= Infectious bovine keratoconjunctivitis =

Bacterial disease of cattle

Infectious bovine keratoconjunctivitis (IBK), also known as pinkeye, New Forest eye or blight, is a veterinary infection of cattle caused by Moraxella bovis, a Gram-negative, β-haemolytic, aerobic, rod-shaped bacterium. It is spread by direct contact or by flies serving as vectors. It is the most common ocular disease of cattle (mostly beef). IBK is similar to human pink eye and causes severe infection of the conjunctiva, edema, corneal opacity, and ulceration. This disease is highly contagious and occurs worldwide. Younger animals are more susceptible, but recovery with minimal damage is usual if they are treated early.

==Cause==
Moraxella bovis is a Gram-negative rod-shaped aerobe. This bacterium is an obligate intracellular parasite of the mucous membranes, and can usually be isolated from the respiratory tract, vagina, and conjunctiva of healthy animals. Transmission of IBK is through direct contact with mucous membranes and their secretions and indirect contact where flies act as a mechanical vector. Asymptomatic carrier animals can also be source of infection.

==Predisposing factors==
Ultraviolet (UV) radiation is implicated in cattle with no pigmentation around the eyelids and cattle with prominently placed eyes. Exudate from the sun-burnt skin around the eyes can contain bacteria and attracts flies. UV light also directly damages the corneal epithelium, leading to a breakdown in host innate immunity.

Dust, dried-up plants, tall vegetation, and oversized or incorrectly placed ear tags may cause mechanical damage to the eye and facilitate bacterial colonization.

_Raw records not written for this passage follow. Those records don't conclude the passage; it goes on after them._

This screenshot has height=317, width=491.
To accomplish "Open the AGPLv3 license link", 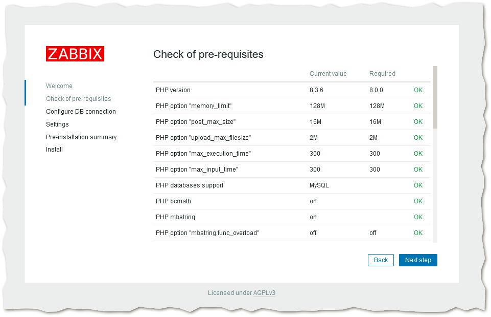I will 264,293.
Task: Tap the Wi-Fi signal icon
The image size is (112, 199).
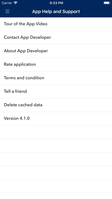Action: (15, 3)
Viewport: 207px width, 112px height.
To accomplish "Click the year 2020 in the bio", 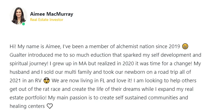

The disease may be complicated by concurrent infection with viruses such as infectious bovine rhinotracheitis virus (bovine herpesvirus 1) or adenovirus, bacteria such as Mycoplasma boviculi or Listeria monocytogenes, or infestation by Thelazia, a nematode.

Vitamin A deficiency is also implicated.

IBK is most prevalent in summer and early autumn.

A recent Meat and Livestock Australia report "estimates that the disease costs Australian beef producers AU$23.5 million annually in lost production and treatment costs".

==Clinical signs and diagnosis==
The bacteria invade the lacrimal glands of the eye, causing keratitis, uveitis, and corneal ulceration. Cattle show signs of pain, increased lacrimation, excessive blinking, and conjunctivitis. More severe cases may show systemic signs such as anorexia and weight loss. Chronic untreated cases can become blind. Diagnosis is usually based on the clinical signs, but the bacteria can be cultured from lacrimal swabs, or visualised on smears of lacrimal secretions.

==Treatment and control==
Shade, insect repellent-impregnated ear tags, and lower stocking rates may help prevent IBK. Early identification of the disease also helps prevent spread throughout the herd. Treatment is with early systemic use of a long-acting antibiotic such as tetracycline or florfenicol. Subconjunctival injections with procaine penicillin or other antibiotics are also effective, providing a "bubble" of antibiotic which releases into the eye slowly over several days.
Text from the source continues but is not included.